Gartner has designed a model of effective CRM that employs a mix of basic components. Harris explains: "When you look at CRM from a technical level, it can be broken down into building blocks." These, she says, include channel-specific technologies, front-office technologies, back-office technologies and the middleware pieces that bring them together. "So you have to know, when you start talking about CRM, what piece of CRM you're talking about. You can't just say, 'I'm looking for a CRM technology,' because basically, that could be anything." By examining and understanding CRM's components, banks can develop a "high-level business strategy before they even get to the technology level," Harris says.

For Clarke, successful CRM contains two key drivers. The first one concerns the customers-what they want and how they desire to be served. The other element is a bank's ability to deliver on those expectations. "It's really a balancing act between the customer expectations and the perspectives they have of you as an organization and how you actually want to deliver your service back to them," he says.

A unified front

Although FIs and vendors alike are learning the ropes, the very nature of bank infrastructure presents more obstacles. Rubin poses one question that transcends technological issues. "How do you actually execute a strategy that looks good on paper but has to cross into a lot of political domains and a lot of lines of business that, up until now, had very different reporting requirements and hierarchy up to the head of the bank? It's really hard to do," he adds.

**Exercise instructions:** Condense the paragraph of the CRM passage above that begins "For Clarke, successful CRM" into a short bulleted list that keeps its main points.

**Data excerpt:**
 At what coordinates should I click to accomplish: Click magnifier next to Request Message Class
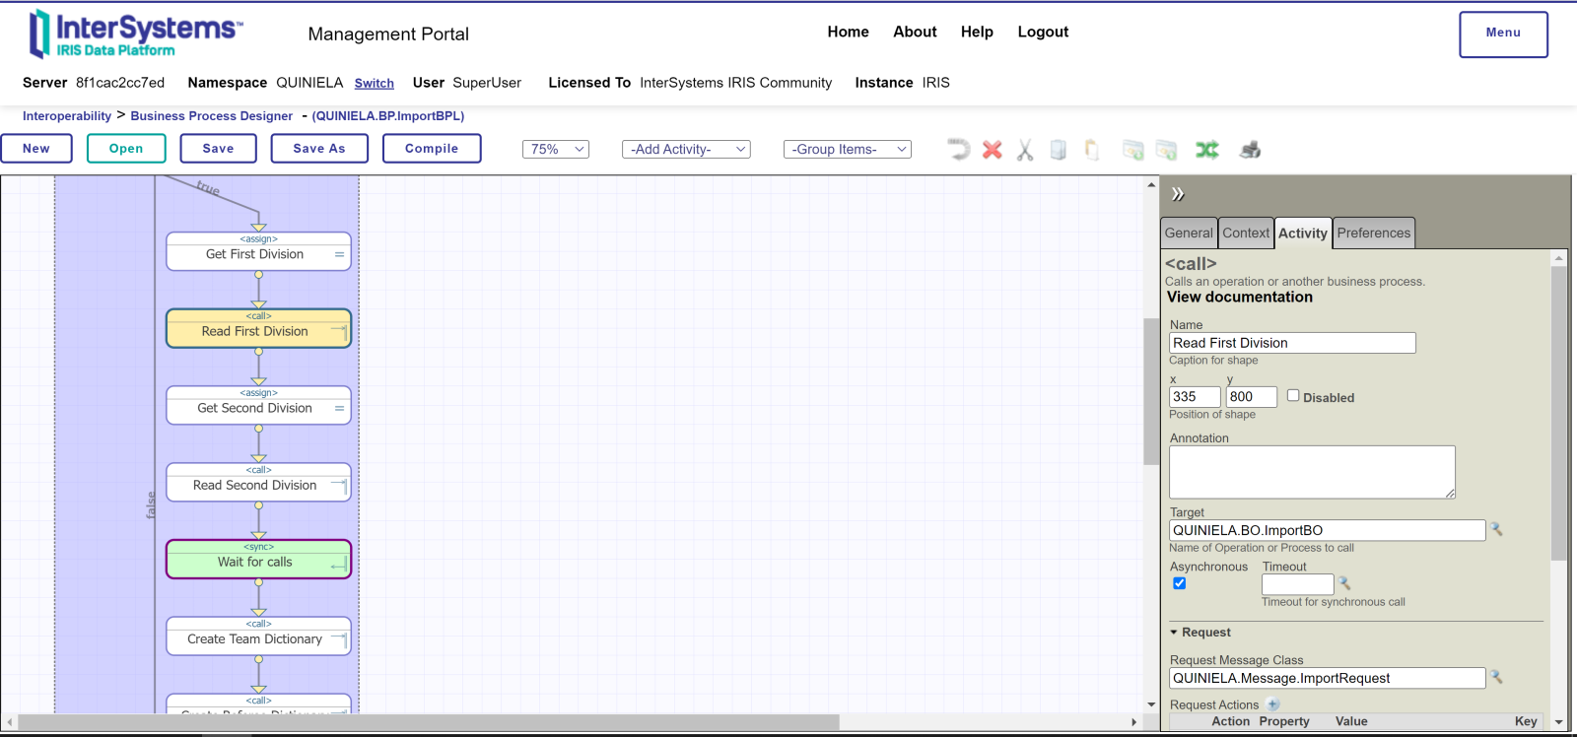click(1496, 678)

**Written answer:**
- Clarke names two key drivers of successful CRM.
- The first is the customers: what they want and how they wish to be served.
- The second is the bank's ability to meet those expectations.
- Clarke calls CRM a balancing act between customers' expectations and views of the organization and how the bank wants to deliver its service to them.